Beth Hutchens (also known as Beth Bugdaycay) is a jewelry designer and entrepreneur living in New York City. In 2019, she was nominated for the CFDA Award for American Emerging Designer of the Year.

==Career==
Hutchens started her career in 1996, she founded Rebecca Taylor, a clothing brand. In January 2011, the Rebecca Taylor brand was acquired by Kellwood Company. She remained with the company as CEO until December 2014 and announced that she was starting a new venture.

She co-founded the fine jewelry brand, Foundrae, with her husband, Murat Bugdaycay, in January 2015. The collection debuted with a trunk show at Barney's September 2015 and then proceeded with an official launch at retail spring/summer 2016. In January 2018, Town & Country recognized her with the distinction of “Breakthrough of the Year” at the Annual Jewelry Awards. Three months later, Hutchens with her husband opened the flagship Foundrae store in New York City.

In March 2019, Hutchens was nominated as “Emerging Designer of the Year” by the CFDA as the single accessory designer. Six months later, Jewelers of America announced Foundrae as a GEM Award nominee for the category of Retail Excellence. Winners will be announced January 2020. In the same months, Hutchens was named as a member of the Council of Fashion Designers of America, CFDA.
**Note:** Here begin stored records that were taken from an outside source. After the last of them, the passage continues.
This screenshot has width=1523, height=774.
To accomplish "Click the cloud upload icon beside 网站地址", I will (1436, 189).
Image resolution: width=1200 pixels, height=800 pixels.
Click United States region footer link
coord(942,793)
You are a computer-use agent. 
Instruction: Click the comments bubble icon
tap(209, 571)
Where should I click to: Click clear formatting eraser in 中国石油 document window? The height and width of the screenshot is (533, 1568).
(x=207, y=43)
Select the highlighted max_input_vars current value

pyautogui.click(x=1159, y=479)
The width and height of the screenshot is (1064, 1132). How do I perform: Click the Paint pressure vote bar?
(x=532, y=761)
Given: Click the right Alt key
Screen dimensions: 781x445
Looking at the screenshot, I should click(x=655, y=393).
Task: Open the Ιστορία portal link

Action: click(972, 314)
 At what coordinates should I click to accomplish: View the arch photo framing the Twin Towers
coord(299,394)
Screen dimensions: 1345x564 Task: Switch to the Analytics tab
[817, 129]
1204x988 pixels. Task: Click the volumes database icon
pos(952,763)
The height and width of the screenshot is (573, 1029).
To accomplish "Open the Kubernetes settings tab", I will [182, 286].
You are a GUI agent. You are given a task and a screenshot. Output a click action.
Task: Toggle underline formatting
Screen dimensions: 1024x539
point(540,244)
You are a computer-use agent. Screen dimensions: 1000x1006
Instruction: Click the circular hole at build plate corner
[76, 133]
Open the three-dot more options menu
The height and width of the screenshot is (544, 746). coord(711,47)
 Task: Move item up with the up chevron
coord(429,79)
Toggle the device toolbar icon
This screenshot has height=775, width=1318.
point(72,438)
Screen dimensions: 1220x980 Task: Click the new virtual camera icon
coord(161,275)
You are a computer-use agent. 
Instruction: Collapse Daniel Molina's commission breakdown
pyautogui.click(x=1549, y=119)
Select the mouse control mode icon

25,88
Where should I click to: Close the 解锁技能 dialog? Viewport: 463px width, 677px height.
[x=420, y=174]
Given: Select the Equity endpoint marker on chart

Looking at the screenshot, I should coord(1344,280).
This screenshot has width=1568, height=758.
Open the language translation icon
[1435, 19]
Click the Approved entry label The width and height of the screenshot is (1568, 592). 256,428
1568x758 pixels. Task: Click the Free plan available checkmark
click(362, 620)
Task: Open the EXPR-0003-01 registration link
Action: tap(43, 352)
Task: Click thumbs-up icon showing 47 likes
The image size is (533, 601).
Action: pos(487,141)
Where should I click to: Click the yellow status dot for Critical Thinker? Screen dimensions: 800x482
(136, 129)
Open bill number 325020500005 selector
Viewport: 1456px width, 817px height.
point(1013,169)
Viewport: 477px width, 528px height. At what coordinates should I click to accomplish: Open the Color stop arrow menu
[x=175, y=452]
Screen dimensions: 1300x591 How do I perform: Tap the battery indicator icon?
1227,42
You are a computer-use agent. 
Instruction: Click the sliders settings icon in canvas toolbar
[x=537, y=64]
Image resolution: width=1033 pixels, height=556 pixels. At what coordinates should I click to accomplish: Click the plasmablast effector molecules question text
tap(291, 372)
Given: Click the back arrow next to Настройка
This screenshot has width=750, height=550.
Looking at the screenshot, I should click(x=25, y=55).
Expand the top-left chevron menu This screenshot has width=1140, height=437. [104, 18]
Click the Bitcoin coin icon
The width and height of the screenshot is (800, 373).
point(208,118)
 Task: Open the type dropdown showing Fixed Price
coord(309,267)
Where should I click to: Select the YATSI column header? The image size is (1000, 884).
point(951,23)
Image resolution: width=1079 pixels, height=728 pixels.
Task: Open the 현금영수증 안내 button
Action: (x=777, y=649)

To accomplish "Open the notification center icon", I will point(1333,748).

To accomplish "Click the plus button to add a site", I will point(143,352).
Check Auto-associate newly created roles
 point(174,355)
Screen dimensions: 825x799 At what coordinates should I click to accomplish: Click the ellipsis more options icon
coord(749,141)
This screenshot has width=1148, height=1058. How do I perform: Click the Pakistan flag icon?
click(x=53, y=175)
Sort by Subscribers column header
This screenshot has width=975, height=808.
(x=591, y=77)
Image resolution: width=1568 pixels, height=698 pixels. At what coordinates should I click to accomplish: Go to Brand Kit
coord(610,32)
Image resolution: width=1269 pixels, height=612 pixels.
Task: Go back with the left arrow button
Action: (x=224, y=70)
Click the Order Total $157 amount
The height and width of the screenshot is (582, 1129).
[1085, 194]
Murat Bugdaycay exited the company in 2023.

==Other work==
She is a supporter of PEN America, founded in 1922, a nonprofit organization that works to defend and celebrate free expression in the United States and worldwide through the advancement of literature and human rights. In March 2019, Foundrae collaborated with Chimamanda Ngozi Adichie on the design of a medallion that celebrated Freedom of Expression with 100% of all retail proceeds benefiting PEN America.